Don Jr reacted in a way that surprised a great many observers. Instead of apologising or going into hiding, he sat down for an interview on national television and lashed out angrily at his critics, in true Trumpian fashion.
His aggression was a hit among Donald's supporters, who appreciated it far more than Ivanka's much-publicised efforts to moderate her father's instincts.
"They love the fact that he's aggressive and he's a fighter, and he says politically incorrect stuff. He himself has a comfort with Red America that I think his father, in some ways, does not. Certainly Ivanka doesn't. Trump supporters see that in him," explained Zengerle.

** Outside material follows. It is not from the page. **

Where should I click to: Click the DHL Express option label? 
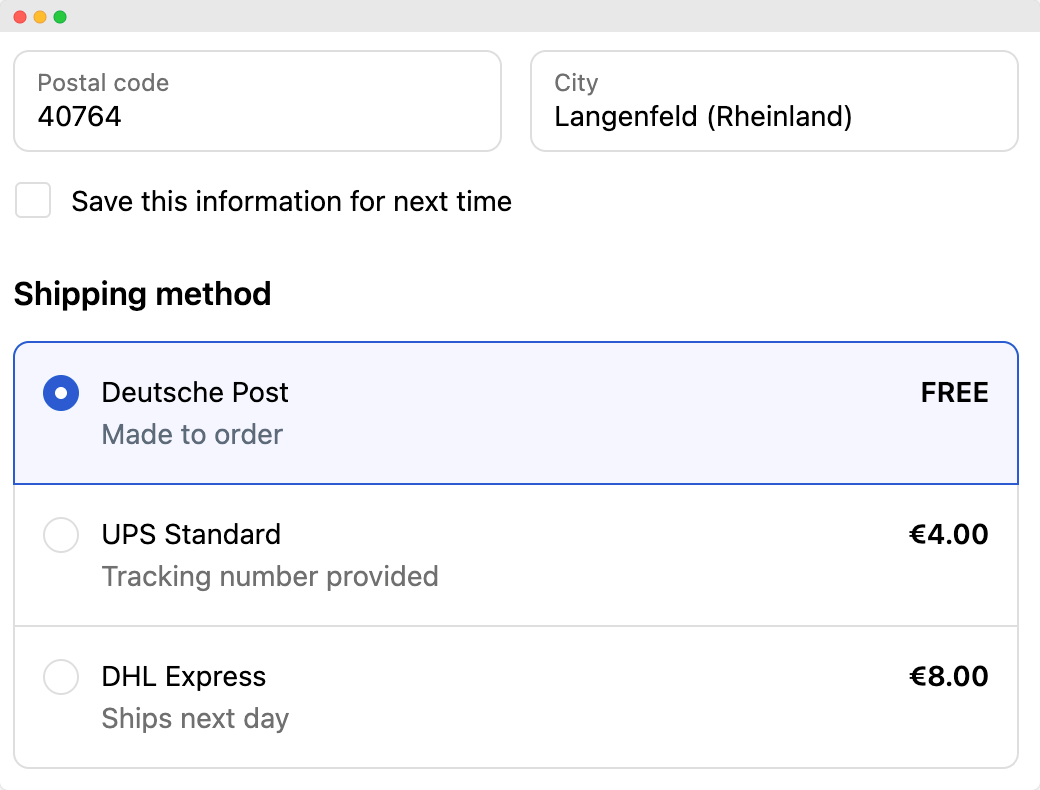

"And once he finally comes out of the shadows and takes centre stage and embraces this role as his father's most vigorous defender, it all falls into place from there."
In the 2020 election campaign, Donald gave his son a much more prominent role, impressed by his combativeness. Don Jr became one of the most popular speakers at campaign events, perhaps surpassed only by the president.
"Don Jr, for a guy who was in the corner and no one was listening to him, it turned out he had a much better, almost instinctual understanding of what his father's appeal was and what his father actually would be as president," said Zengerle.
"He had no delusions that his father could be tamed in any way that Ivanka thought, you know, you could polish him.
"I think in a strange way, he turned out to be a smarter political actor than Ivanka did."
For the first time since his parents' divorce, the traumatic event that sent him into the wilderness, Don Jr had found a comfortable place in the Trump family.
"The family business that Don Jr rejected was real estate, right? It was the old line, legacy Trump family business," said The Daily's host, Michael Barbaro, summing things up.